→ Work to complete:
Nothing is to be altered. Print each record in full.
....................
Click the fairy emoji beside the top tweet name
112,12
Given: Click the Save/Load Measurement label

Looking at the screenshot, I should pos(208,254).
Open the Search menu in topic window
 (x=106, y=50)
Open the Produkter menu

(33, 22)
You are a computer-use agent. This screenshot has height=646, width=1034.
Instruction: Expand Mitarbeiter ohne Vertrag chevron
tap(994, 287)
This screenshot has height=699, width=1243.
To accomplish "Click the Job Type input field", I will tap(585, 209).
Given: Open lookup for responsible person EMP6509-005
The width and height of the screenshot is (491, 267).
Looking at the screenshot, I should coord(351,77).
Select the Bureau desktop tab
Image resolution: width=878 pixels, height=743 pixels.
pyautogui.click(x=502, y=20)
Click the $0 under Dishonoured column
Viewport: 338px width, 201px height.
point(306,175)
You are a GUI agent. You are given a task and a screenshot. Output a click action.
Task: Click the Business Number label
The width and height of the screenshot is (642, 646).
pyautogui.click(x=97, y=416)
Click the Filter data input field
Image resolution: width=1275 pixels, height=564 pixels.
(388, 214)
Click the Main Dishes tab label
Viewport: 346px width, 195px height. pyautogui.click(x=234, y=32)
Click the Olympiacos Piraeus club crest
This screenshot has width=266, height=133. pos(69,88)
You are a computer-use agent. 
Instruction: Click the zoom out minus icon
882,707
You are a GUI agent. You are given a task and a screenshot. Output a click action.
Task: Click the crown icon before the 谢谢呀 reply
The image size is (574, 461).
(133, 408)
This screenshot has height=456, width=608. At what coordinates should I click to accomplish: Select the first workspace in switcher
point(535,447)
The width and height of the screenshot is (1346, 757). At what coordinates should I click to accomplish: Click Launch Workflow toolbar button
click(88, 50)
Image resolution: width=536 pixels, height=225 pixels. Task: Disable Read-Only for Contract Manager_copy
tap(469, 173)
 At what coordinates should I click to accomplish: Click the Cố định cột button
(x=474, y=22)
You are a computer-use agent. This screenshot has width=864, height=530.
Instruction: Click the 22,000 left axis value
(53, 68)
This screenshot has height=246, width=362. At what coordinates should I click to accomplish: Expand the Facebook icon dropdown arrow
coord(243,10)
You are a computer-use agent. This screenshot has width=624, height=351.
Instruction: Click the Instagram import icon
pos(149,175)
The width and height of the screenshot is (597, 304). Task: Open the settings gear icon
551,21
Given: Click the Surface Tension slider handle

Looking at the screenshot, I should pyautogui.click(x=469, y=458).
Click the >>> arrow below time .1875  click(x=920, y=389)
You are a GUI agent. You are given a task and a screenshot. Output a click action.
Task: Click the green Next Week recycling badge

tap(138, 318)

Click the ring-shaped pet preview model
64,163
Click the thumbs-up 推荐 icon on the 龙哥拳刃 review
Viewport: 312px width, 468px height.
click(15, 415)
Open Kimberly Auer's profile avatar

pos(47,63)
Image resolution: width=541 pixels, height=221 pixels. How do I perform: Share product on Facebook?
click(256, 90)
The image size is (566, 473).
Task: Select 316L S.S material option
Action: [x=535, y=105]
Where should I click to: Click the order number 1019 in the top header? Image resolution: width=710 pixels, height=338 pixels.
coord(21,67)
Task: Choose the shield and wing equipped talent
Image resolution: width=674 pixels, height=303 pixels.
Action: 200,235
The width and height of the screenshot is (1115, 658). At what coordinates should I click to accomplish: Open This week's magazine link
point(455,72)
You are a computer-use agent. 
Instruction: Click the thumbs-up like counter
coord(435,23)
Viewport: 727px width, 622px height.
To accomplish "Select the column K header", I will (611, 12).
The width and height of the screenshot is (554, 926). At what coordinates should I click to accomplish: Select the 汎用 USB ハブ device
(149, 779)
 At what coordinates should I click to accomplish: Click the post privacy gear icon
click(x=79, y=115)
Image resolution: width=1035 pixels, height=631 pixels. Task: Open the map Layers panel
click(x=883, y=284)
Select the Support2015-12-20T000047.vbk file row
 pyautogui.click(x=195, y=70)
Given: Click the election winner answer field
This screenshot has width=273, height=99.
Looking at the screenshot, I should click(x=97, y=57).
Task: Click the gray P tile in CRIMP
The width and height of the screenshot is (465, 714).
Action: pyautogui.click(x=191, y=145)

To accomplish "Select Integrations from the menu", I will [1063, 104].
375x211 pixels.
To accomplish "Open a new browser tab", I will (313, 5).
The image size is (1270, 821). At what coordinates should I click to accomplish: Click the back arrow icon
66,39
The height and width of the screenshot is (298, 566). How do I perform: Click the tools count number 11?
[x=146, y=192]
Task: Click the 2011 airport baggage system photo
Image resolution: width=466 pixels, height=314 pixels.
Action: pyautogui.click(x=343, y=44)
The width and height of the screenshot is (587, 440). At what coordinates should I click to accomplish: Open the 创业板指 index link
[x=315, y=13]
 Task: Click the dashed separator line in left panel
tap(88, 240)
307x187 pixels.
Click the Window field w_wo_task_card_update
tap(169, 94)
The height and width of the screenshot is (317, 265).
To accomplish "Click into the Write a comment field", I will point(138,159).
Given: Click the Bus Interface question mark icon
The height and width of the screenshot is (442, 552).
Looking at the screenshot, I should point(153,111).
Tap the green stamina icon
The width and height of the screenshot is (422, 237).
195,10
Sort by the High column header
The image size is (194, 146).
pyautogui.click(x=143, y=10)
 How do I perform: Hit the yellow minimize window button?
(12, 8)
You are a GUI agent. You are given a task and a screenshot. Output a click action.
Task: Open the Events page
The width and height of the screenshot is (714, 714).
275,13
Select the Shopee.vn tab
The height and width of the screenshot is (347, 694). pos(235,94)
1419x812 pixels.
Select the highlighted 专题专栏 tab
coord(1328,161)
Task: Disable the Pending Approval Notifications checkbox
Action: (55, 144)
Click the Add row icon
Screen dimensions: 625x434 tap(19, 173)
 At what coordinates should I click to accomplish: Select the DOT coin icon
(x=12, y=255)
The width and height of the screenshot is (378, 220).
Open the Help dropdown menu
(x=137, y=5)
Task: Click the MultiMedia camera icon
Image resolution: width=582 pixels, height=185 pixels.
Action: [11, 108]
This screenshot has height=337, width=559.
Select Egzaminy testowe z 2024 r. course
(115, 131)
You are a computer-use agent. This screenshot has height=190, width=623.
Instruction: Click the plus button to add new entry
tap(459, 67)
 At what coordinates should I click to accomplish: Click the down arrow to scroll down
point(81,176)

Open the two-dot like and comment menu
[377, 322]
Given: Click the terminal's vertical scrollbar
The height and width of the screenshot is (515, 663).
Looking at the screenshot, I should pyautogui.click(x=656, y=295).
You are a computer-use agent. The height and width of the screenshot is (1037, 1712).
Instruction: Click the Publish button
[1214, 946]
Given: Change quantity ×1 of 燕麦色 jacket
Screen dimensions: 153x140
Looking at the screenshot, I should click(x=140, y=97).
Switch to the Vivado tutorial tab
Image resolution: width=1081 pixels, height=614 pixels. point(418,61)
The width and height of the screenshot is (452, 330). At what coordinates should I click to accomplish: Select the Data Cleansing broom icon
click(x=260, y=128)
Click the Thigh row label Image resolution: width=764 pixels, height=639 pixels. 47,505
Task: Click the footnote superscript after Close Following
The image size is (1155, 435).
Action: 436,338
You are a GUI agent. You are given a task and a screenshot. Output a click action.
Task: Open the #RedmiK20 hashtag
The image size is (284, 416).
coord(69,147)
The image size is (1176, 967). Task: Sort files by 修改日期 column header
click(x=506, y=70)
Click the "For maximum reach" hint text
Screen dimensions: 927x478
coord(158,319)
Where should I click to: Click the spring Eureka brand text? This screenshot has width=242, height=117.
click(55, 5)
....................
→ Your response:
Click the fairy emoji beside the top tweet name
112,12
Given: Click the Save/Load Measurement label

Looking at the screenshot, I should pos(208,254).
Open the Search menu in topic window
 (x=106, y=50)
Open the Produkter menu

(33, 22)
You are a computer-use agent. This screenshot has height=646, width=1034.
Instruction: Expand Mitarbeiter ohne Vertrag chevron
tap(994, 287)
This screenshot has height=699, width=1243.
To accomplish "Click the Job Type input field", I will tap(585, 209).
Given: Open lookup for responsible person EMP6509-005
The width and height of the screenshot is (491, 267).
Looking at the screenshot, I should coord(351,77).
Select the Bureau desktop tab
Image resolution: width=878 pixels, height=743 pixels.
pyautogui.click(x=502, y=20)
Click the $0 under Dishonoured column
Viewport: 338px width, 201px height.
point(306,175)
You are a GUI agent. You are given a task and a screenshot. Output a click action.
Task: Click the Business Number label
The width and height of the screenshot is (642, 646).
pyautogui.click(x=97, y=416)
Click the Filter data input field
Image resolution: width=1275 pixels, height=564 pixels.
(388, 214)
Click the Main Dishes tab label
Viewport: 346px width, 195px height. pyautogui.click(x=234, y=32)
Click the Olympiacos Piraeus club crest
This screenshot has width=266, height=133. pos(69,88)
You are a computer-use agent. 
Instruction: Click the zoom out minus icon
882,707
You are a GUI agent. You are given a task and a screenshot. Output a click action.
Task: Click the crown icon before the 谢谢呀 reply
The image size is (574, 461).
(133, 408)
This screenshot has height=456, width=608. At what coordinates should I click to accomplish: Select the first workspace in switcher
point(535,447)
The width and height of the screenshot is (1346, 757). At what coordinates should I click to accomplish: Click Launch Workflow toolbar button
click(88, 50)
Image resolution: width=536 pixels, height=225 pixels. Task: Disable Read-Only for Contract Manager_copy
tap(469, 173)
 At what coordinates should I click to accomplish: Click the Cố định cột button
(x=474, y=22)
You are a computer-use agent. This screenshot has width=864, height=530.
Instruction: Click the 22,000 left axis value
(53, 68)
This screenshot has height=246, width=362. At what coordinates should I click to accomplish: Expand the Facebook icon dropdown arrow
coord(243,10)
You are a computer-use agent. This screenshot has width=624, height=351.
Instruction: Click the Instagram import icon
pos(149,175)
The width and height of the screenshot is (597, 304). Task: Open the settings gear icon
551,21
Given: Click the Surface Tension slider handle

Looking at the screenshot, I should pyautogui.click(x=469, y=458).
Click the >>> arrow below time .1875  click(x=920, y=389)
You are a GUI agent. You are given a task and a screenshot. Output a click action.
Task: Click the green Next Week recycling badge

tap(138, 318)

Click the ring-shaped pet preview model
64,163
Click the thumbs-up 推荐 icon on the 龙哥拳刃 review
Viewport: 312px width, 468px height.
click(15, 415)
Open Kimberly Auer's profile avatar

pos(47,63)
Image resolution: width=541 pixels, height=221 pixels. How do I perform: Share product on Facebook?
click(256, 90)
The image size is (566, 473).
Task: Select 316L S.S material option
Action: [x=535, y=105]
Where should I click to: Click the order number 1019 in the top header? Image resolution: width=710 pixels, height=338 pixels.
coord(21,67)
Task: Choose the shield and wing equipped talent
Image resolution: width=674 pixels, height=303 pixels.
Action: 200,235
The width and height of the screenshot is (1115, 658). At what coordinates should I click to accomplish: Open This week's magazine link
point(455,72)
You are a computer-use agent. 
Instruction: Click the thumbs-up like counter
coord(435,23)
Viewport: 727px width, 622px height.
To accomplish "Select the column K header", I will (611, 12).
The width and height of the screenshot is (554, 926). At what coordinates should I click to accomplish: Select the 汎用 USB ハブ device
(149, 779)
 At what coordinates should I click to accomplish: Click the post privacy gear icon
click(x=79, y=115)
Image resolution: width=1035 pixels, height=631 pixels. Task: Open the map Layers panel
click(x=883, y=284)
Select the Support2015-12-20T000047.vbk file row
 pyautogui.click(x=195, y=70)
Given: Click the election winner answer field
This screenshot has width=273, height=99.
Looking at the screenshot, I should click(x=97, y=57).
Task: Click the gray P tile in CRIMP
The width and height of the screenshot is (465, 714).
Action: pyautogui.click(x=191, y=145)

To accomplish "Select Integrations from the menu", I will [1063, 104].
375x211 pixels.
To accomplish "Open a new browser tab", I will (313, 5).
The image size is (1270, 821). At what coordinates should I click to accomplish: Click the back arrow icon
66,39
The height and width of the screenshot is (298, 566). How do I perform: Click the tools count number 11?
[x=146, y=192]
Task: Click the 2011 airport baggage system photo
Image resolution: width=466 pixels, height=314 pixels.
Action: pyautogui.click(x=343, y=44)
The width and height of the screenshot is (587, 440). At what coordinates should I click to accomplish: Open the 创业板指 index link
[x=315, y=13]
 Task: Click the dashed separator line in left panel
tap(88, 240)
307x187 pixels.
Click the Window field w_wo_task_card_update
tap(169, 94)
The height and width of the screenshot is (317, 265).
To accomplish "Click into the Write a comment field", I will point(138,159).
Given: Click the Bus Interface question mark icon
The height and width of the screenshot is (442, 552).
Looking at the screenshot, I should point(153,111).
Tap the green stamina icon
The width and height of the screenshot is (422, 237).
195,10
Sort by the High column header
The image size is (194, 146).
pyautogui.click(x=143, y=10)
 How do I perform: Hit the yellow minimize window button?
(12, 8)
You are a GUI agent. You are given a task and a screenshot. Output a click action.
Task: Open the Events page
The width and height of the screenshot is (714, 714).
275,13
Select the Shopee.vn tab
The height and width of the screenshot is (347, 694). pos(235,94)
1419x812 pixels.
Select the highlighted 专题专栏 tab
coord(1328,161)
Task: Disable the Pending Approval Notifications checkbox
Action: (55, 144)
Click the Add row icon
Screen dimensions: 625x434 tap(19, 173)
 At what coordinates should I click to accomplish: Select the DOT coin icon
(x=12, y=255)
The width and height of the screenshot is (378, 220).
Open the Help dropdown menu
(x=137, y=5)
Task: Click the MultiMedia camera icon
Image resolution: width=582 pixels, height=185 pixels.
Action: [11, 108]
This screenshot has height=337, width=559.
Select Egzaminy testowe z 2024 r. course
(115, 131)
You are a computer-use agent. This screenshot has height=190, width=623.
Instruction: Click the plus button to add new entry
tap(459, 67)
 At what coordinates should I click to accomplish: Click the down arrow to scroll down
point(81,176)

Open the two-dot like and comment menu
[377, 322]
Given: Click the terminal's vertical scrollbar
The height and width of the screenshot is (515, 663).
Looking at the screenshot, I should pyautogui.click(x=656, y=295).
You are a computer-use agent. The height and width of the screenshot is (1037, 1712).
Instruction: Click the Publish button
[1214, 946]
Given: Change quantity ×1 of 燕麦色 jacket
Screen dimensions: 153x140
Looking at the screenshot, I should click(x=140, y=97).
Switch to the Vivado tutorial tab
Image resolution: width=1081 pixels, height=614 pixels. point(418,61)
The width and height of the screenshot is (452, 330). At what coordinates should I click to accomplish: Select the Data Cleansing broom icon
click(x=260, y=128)
Click the Thigh row label Image resolution: width=764 pixels, height=639 pixels. 47,505
Task: Click the footnote superscript after Close Following
The image size is (1155, 435).
Action: 436,338
You are a GUI agent. You are given a task and a screenshot. Output a click action.
Task: Open the #RedmiK20 hashtag
The image size is (284, 416).
coord(69,147)
The image size is (1176, 967). Task: Sort files by 修改日期 column header
click(x=506, y=70)
Click the "For maximum reach" hint text
Screen dimensions: 927x478
coord(158,319)
Where should I click to: Click the spring Eureka brand text? This screenshot has width=242, height=117.
click(55, 5)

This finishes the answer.